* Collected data
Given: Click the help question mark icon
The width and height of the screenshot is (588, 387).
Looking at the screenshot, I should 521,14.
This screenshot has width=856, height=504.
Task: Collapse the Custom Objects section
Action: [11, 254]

* YOUR GOAL
Please repeat each line from the one with "The width and" through the last line of the data above, and add nothing.

* TASK OUTPUT
The width and height of the screenshot is (588, 387).
Looking at the screenshot, I should 521,14.
This screenshot has width=856, height=504.
Task: Collapse the Custom Objects section
Action: [11, 254]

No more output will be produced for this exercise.